I went to Melbourne. Mostly my trip was great. I ate lots of amazing vegan food (Lord of the Fries! Vegie Bar! Trippy Taco! Fuck yeah!). I went to the anarchist bookfair. I went to food not bombs at Loophole community centre, I went to a barbecue at the Melbourne Anarchist Resource Centre, I went to a film night at Barricade Infoshop. I spent quality time with lots of nice revolutionary people I haven’t seen in a very long time.

Then this other thing happened. We went to a party. I had a bottle of red wine. Usually I’m a beer drinker, but I’d just been reading The Dharma Bums, so it was red wine. To be precise it was a Shiraz and I’d picked it out because it had a cute picture of a guy in a black bandit mask driving away with a giant bottle of wine tied to the roof of his car. So it was bandit wine. That’s the kind of wine connosieur I am. But I digress.

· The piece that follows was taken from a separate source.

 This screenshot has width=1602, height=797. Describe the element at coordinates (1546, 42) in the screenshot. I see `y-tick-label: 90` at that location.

We went to the party and I drank cheap bandit Shiraz and talked shit about anarchism and insurrection and typography and at some point somebody got a phone call from his friend who was nearby and there were guys with shaved heads wearing braces and he was feeling a bit nervous but he didn’t want us to come get him.

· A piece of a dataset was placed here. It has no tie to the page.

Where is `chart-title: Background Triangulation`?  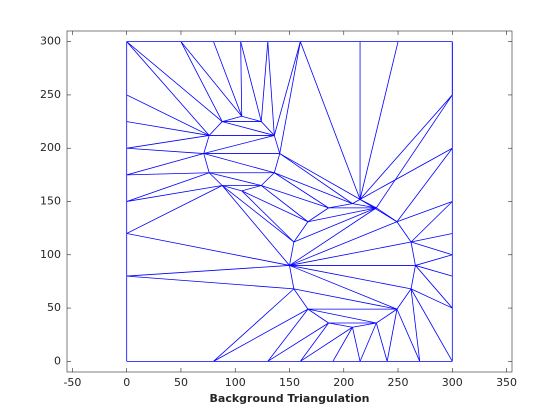
chart-title: Background Triangulation is located at coordinates (290, 398).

I missed everything that happened after that (mostly thanks to bandit wine) but it sounds like it went something like this: a neo Nazi went up to a guy who was unlocking his bike around the corner. He asked the guy if he was ‘some kind of commie’. The guy replied ‘yeah’. At which point the Nazi punched him.

After that there was some kind of confrontation between Nazis and party-goers which culminated in a Nazi picking up broken glass off the street and slicing his own throat and then yelling and screaming about how he’d been cut. Apparently this was some kind of bizarre attempt to start a fight.

Someone called the ambos and the cops showed up and the party dispersed pretty quick after that.

The whole confrontation with the Nazis was pretty fucking terrifying and nauseating because I’d like to think that people can walk the streets safely at night and not be assaulted by White supremacist dickheads, but the incident I really wanted to talk about happened after the cops had already left and the party had more or less dissipated and I was standing on the footpath trying to work out how to get back to the house where I was staying.

Two anarchists who’d been involved in the confrontation with the Nazis were explaining what happened to a group of very inebriated hipster types. The hipsters thought the whole thing was hilarious. The very distressed anarchists tried to explain that it wasn’t a joke, that Nazi attacks are very scary, that they were talking about physical violence… One of the hipsters rolled his eyes and replied that they were ‘missing the point’.

This whole interaction was very revealing. It made me think about how to someone who’s always led a privileged existence – who has class privilege, and White privilege, who has no direct family history of not having that privilege – violence and oppression are completely theoretical. Being beaten up by Nazis is just an interesting anthropological experience. It’s easy to see the irony in violence when it’s not being targeted at you. It’s easy to intellectualise oppression when it’s not being perpetrated towards you. To these kids racist violence is something you see in movies and read about in books, so it’s no wonder they couldn’t take it seriously when it actually happened in front of them.

The whole thing made me angry and depressed, because if you can’t get people to stand up against something as blatant and obvious as neo Nazis beating people up on the street, how can you get them to stand up against more subtle, less visible forms of oppression, like the ones perpetrated by the state? How the hell do you make people see that violence and oppression aren’t fairy tales or interesting plot devices. It’s a real thing that people live with, it impacts people’s freedom to live their lives as they like. Minimising it is a fucked up thing to do because it’s not glamorous and novel, it’s scary and the trauma of living with that fear is something too many people carry with them.

It was quite a lot to absorb in one wine addled night. It’s scary enough being faced with the reality of neo Nazi violence, but on top of it having it dismissed by other people, that’s the thing that really terrifies me.